В пять мы вышли из института, а до того, во втором часу, перед самым совещанием, вместе пошли к Январеву.

Теперь важен каждый кадр.

Мы входим в приемную.

— У себя? — спрашивает Базанов.

Секретарша кивает.

— Один?

— Там товарищ из другой организации.

— Давно?

— Он сам недавно пришел.

Разумеется, недавно. Обедали вместе.

Базанов распахивает дверь. Из-за его широкой спины, которая почти целиком занимает дверной проем, я вижу верхнюю часть фигуры не по годам обрюзгшего Январева, его удивленный взгляд, будто вспышка магния застигла его врасплох, точно он увидел вдруг лицо убийцы, наведенное револьверное дуло.

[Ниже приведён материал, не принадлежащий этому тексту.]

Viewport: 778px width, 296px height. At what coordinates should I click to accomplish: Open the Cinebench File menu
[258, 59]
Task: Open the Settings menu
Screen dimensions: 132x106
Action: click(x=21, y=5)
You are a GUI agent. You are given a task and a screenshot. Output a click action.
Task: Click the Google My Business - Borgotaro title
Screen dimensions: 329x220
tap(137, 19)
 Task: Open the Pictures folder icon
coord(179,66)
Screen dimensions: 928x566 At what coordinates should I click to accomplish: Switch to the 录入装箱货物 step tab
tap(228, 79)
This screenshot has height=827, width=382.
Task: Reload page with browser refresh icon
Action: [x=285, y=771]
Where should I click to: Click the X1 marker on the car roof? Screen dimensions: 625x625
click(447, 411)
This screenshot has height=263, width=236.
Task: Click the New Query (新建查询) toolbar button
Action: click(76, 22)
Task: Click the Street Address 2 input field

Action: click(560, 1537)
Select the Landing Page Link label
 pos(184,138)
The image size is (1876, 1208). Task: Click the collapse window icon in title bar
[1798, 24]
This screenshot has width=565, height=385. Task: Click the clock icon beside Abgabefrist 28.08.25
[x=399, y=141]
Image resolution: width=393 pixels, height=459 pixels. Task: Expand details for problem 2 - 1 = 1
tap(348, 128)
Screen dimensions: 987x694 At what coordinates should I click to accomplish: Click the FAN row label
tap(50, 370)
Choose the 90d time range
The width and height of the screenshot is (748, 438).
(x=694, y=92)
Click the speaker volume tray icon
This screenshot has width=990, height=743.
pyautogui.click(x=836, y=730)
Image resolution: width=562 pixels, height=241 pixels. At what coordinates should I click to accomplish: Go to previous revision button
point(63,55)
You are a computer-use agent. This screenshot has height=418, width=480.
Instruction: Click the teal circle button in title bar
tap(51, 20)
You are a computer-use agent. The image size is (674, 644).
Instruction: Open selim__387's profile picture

Рядом с огромным столом заведующего отделом примостилась на стуле посетительница — субтильное существо. Морщины в уголках глаз, увядающие губы и особенно руки выдают ее возраст. Руки свидетельствуют о возрасте точнее, чем паспорт. Ей сорок три, плюс-минус два года. Ее огромные, то ли накрашенные, то ли приклеенные ресницы взлетают. Она тоже испуганно смотрит на Базанова, но в ее испуге другое — женское. Ловлю себя на мысли: как он нравится женщинам! Почему он им так нравится?

— Я скоро освобожусь.

Голос Январева звучит приглушенно. В нем — просьба отсрочить выстрел, обещание выполнить все условия. Начальственной интонации не получилось. Базанов прикрывает дверь. Январев обращается к посетительнице с каким-то вопросом. Дверь закрыта не до конца.

Немое кино. Женщина что-то записывает, кивает, благодарит, жмет руку.

— Уходит, — говорю я.

Базанов рывком поднимается с кресла. Куда делись растерянность, медлительность, сонливость? Эта женщина понравилась ему, не иначе, — думаю про себя. Но я ошибся: он ее не заметил, в дверях чуть не сшиб с ног. И теперь смотрит не на нее — на меня.

— Пошли, Алик.

— Я подожду.

— Идем, идем!

Хватает меня за руку, словно решительная мамаша — соблазнителя, похитившего дочь. И уже с порога, не дав Январеву слова вымолвить:

— Так почему ты не завизировал мое письмо?

— Садитесь.

Январев пытается сбить пену, погасить огонь.

— Присаживайтесь, товарищи, — говорит Январев и перебирает бумаги у себя на столе. — Твое письмо я не завизировал потому, что оно неверно составлено. Жаловаться в министерство на главк, да еще в таком тоне…

— Они, сукины дети, лучшего тона не заслуживают.